BEGIN Data for analysis

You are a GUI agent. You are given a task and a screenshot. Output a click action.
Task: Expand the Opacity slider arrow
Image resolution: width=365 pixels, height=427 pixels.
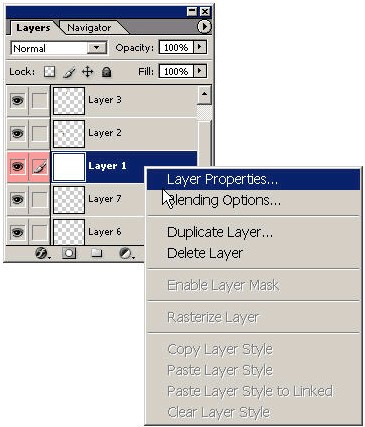(x=200, y=47)
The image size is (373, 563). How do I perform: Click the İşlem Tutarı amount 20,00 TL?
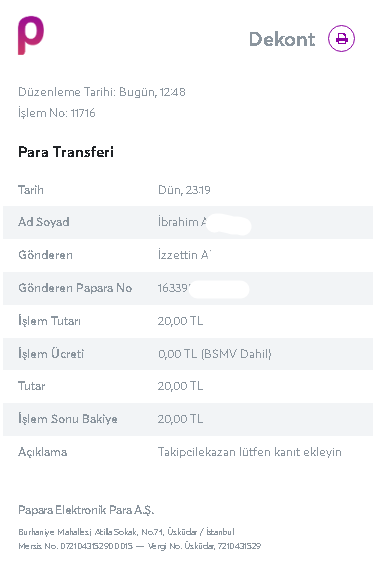point(181,321)
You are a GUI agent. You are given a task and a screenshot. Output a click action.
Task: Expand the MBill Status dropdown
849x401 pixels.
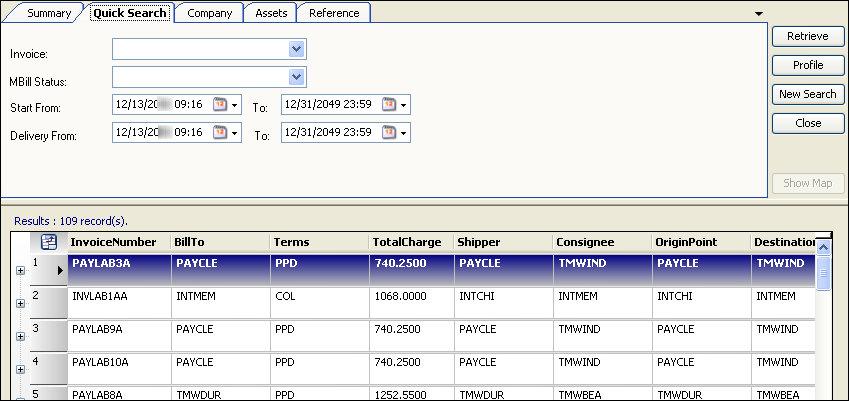coord(296,77)
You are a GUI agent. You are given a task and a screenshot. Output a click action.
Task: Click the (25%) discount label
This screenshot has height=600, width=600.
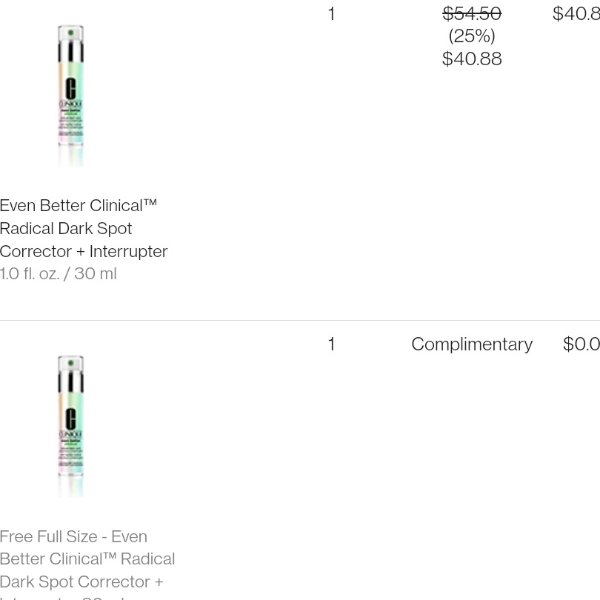pyautogui.click(x=472, y=36)
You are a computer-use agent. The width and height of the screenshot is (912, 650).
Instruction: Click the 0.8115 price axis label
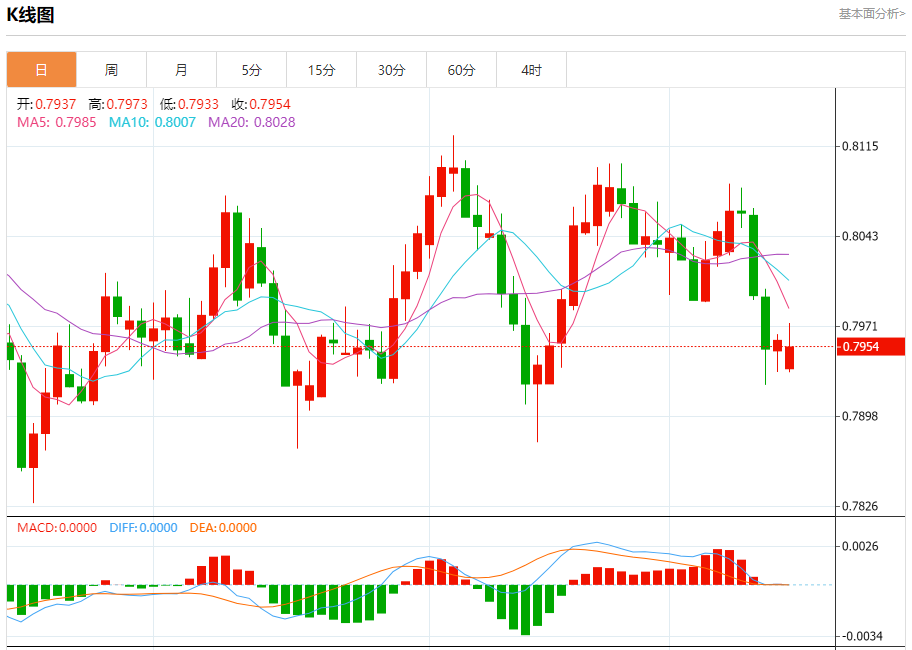[x=860, y=146]
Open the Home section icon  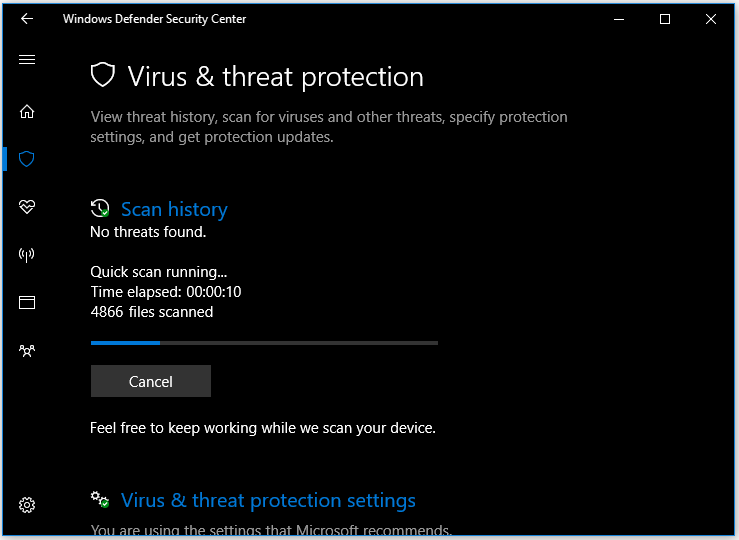(27, 111)
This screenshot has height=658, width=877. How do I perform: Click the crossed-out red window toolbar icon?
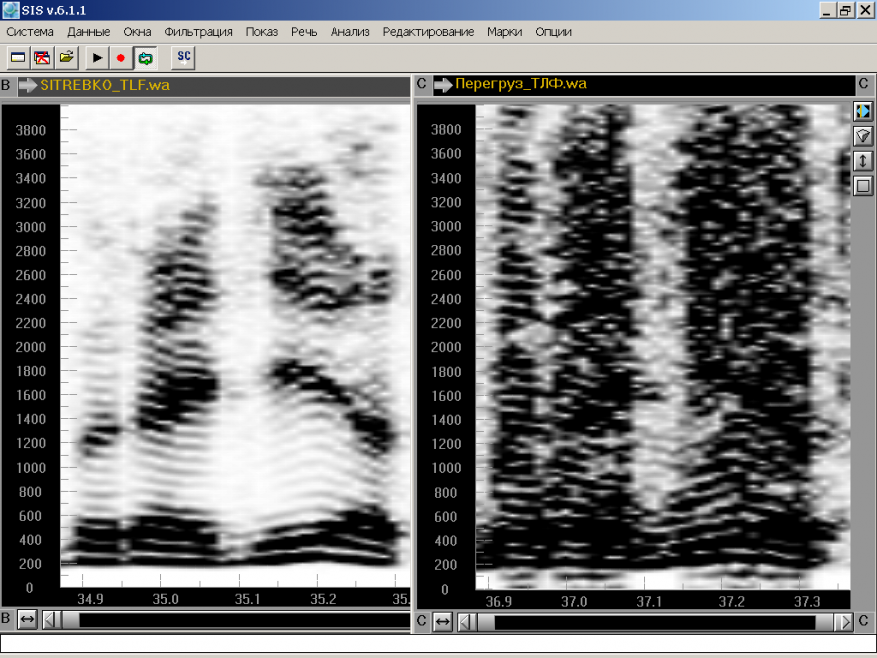(x=42, y=58)
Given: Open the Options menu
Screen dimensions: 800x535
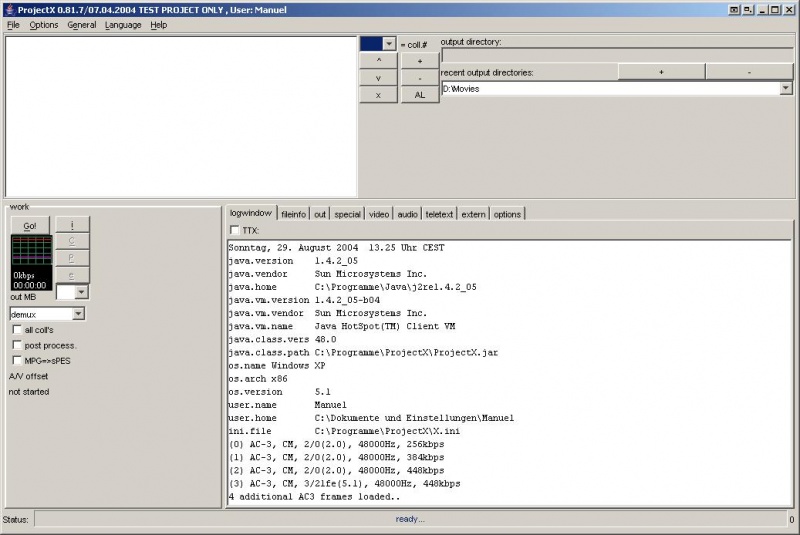Looking at the screenshot, I should point(43,25).
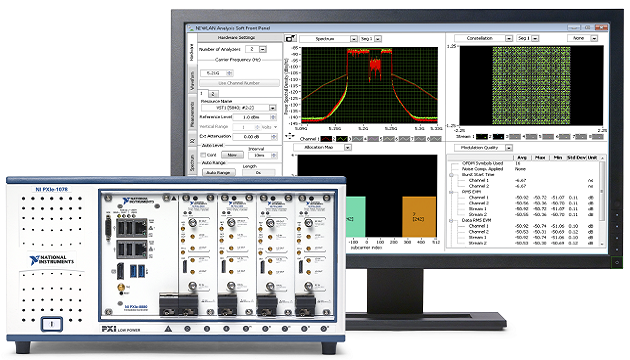Open the Constellation graph type dropdown

[x=509, y=38]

END Data for analysis

**Directions for this task:** With the pictures omitted, print precisely the lines from the one with "Given: Open the Options menu" to the final line of the records, both included.

**Reply:**
Given: Open the Options menu
Screen dimensions: 800x535
Looking at the screenshot, I should point(43,25).
Open the Constellation graph type dropdown

[x=509, y=38]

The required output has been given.